『いいね!の反対を極めた男』
佐野玄、42歳。
一部のSNSユーザーから「伝説のサムズダウン職人」として崇められている。
しかし、本人は言う。
「俺は、ただ正直に“良くない”と思っただけだ」
そう、彼は、どんな投稿にも躊躇なく“👎”を押す男だった。
【👎歴・一部抜粋】
・高校の同級生「結婚しました!」→👎
・後輩「今日のランチ最高!」→👎
・姪っ子「小学校の運動会で三位でした♪」→👎
特に波紋を呼んだのが、地元の中学校吹奏楽部が「県大会出場決定!」と投稿した写真に、ものすごく慎重に構図を見た上でのサムズダウンを押した件だった。

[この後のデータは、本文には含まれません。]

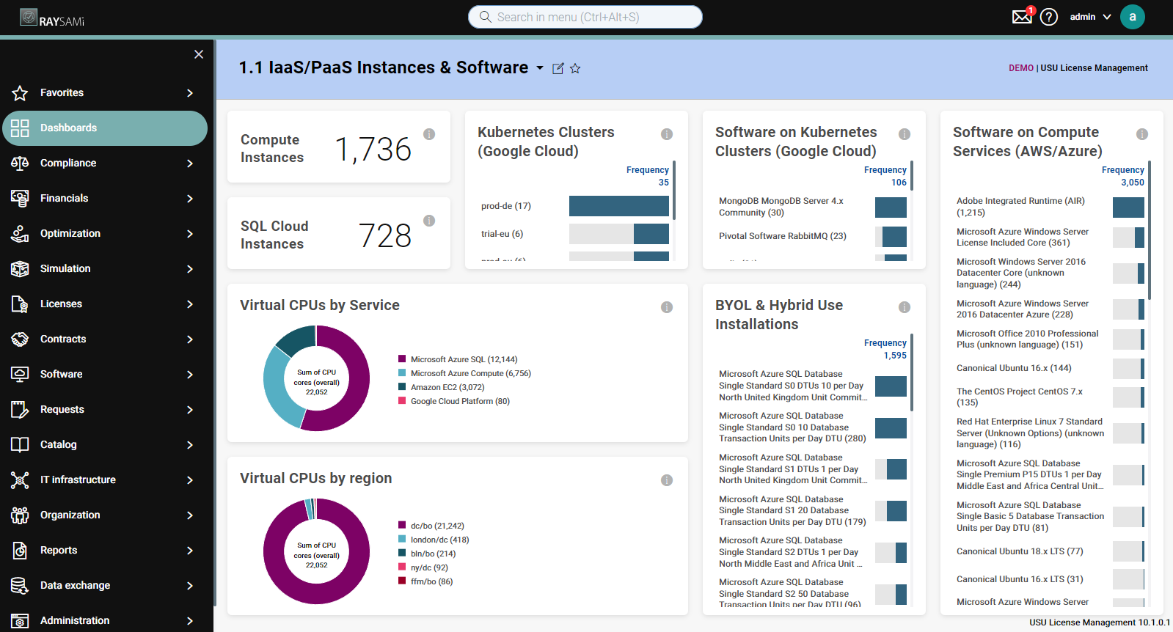Show info for Compute Instances card
Screen dimensions: 1173x632
[429, 134]
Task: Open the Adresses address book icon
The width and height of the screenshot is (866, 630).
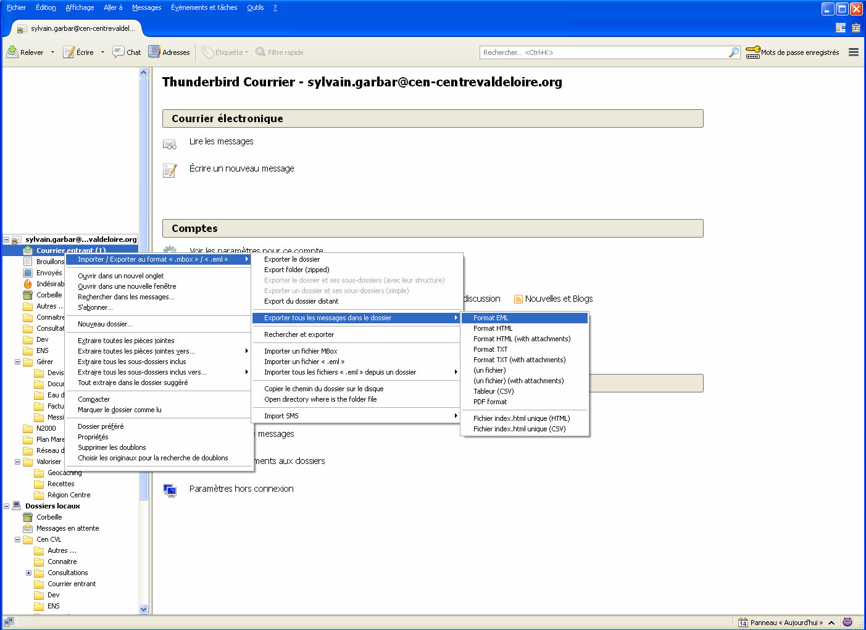Action: (154, 52)
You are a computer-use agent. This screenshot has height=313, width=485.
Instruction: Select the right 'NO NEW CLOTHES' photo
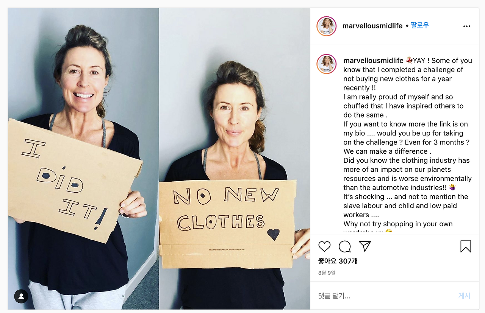pos(234,159)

理由は、「チューバの位置が全体のバランスを乱している」。
翌日、吹奏楽部から直筆の抗議文が届く。
上司からも言われた。
「佐野くん、もうやめようよ。人間関係壊すよ?」
「むしろ僕は、人間関係に誠実でいたいんです」
玄は、褒めることのインフレを恐れていた。
「いいね! いいね! って、もう誰も何が“いい”のか分からなくなってる! このままじゃ“普通の水”にだって“神の雫!”って書かれる!」
「水は大事だよ」
「……それは否定しません」
玄は、理不尽な“盛り上がり文化”へのささやかな反抗として、日々の👎活動を続けた。
ある日、会社の後輩・水川が、昼休みに自作の「焼きそばバゲット」を投稿した。
※炭水化物on炭水化物の禁断サンド。
「うわー、今日もやってんなー水川くん。……よし、押すか」
と、サムズダウンを構えたその瞬間、手が止まった。
(……これ、逆に“バズり”狙ってるのでは?)
(わざと不味そうなことして、リアクション狙い……つまり、👎も養分)
彼の脳内で緊急会議が開かれる。
「これは“良くない”が、“良くないと言われたい”という前提がある。となると、サムズダウンは彼の術中……」
彼はそっと画面を閉じた。
(……今度から“無反応”という選択肢も研究せねば……)
その夜、玄は自宅で謎の新ツールを試していた。
名付けて『誠実フィードバック棒』。
長さ20cm、握ると「それは良くないと思います」と棒読みで言ってくれる。
姉が訪ねてきた際、「娘のダンス発表会動画見て」と言われ、棒を握ってしまい、
「それは良くないと思います」
姉、帰る。
棒は即日、棚に封印された。
ところが数日後、彼の元に一通のメールが。
件名:【感謝】“誠実な否定”をくださった方へ
内容は、まさかの内容だった。
「以前“👎”を押してくれた者です。あれから自分の演劇の演技を見直し、役を降りました。おかげで脚本に専念でき、コンクールで脚本賞を取りました。あの“👎”に救われました」
玄は言葉を失った。
(……そうか。“否定”は、時に誰かの道しるべにもなるんだ)
その日以降、玄は👎の押し方を変えた。
・「これはただの失敗料理」→押さない
・「これは“うまく失敗した”アート」→押す
・「これは本人が自信満々だけど、致命的にズレてる」→慎重に押す
・「これは本人が不安そうだけど、真剣」→押さない
そして、彼は気づいた。
(否定にも、哲学が必要なんだ)
玄は、ついにnoteを始めた。
テーマは――
《サムズダウン大全:世界は“良くない”の宝庫である》
初投稿のいいね数:0
コメント:
「👎を哲学に昇華させた男、現る」
「いやそれは違う」
「俺も明日から押します」
「押さねぇよ!!」
(この“良くなさ”が、俺だ)
サムズダウンの嵐の中、玄はようやく――自分に“いいね”を押せたのだった。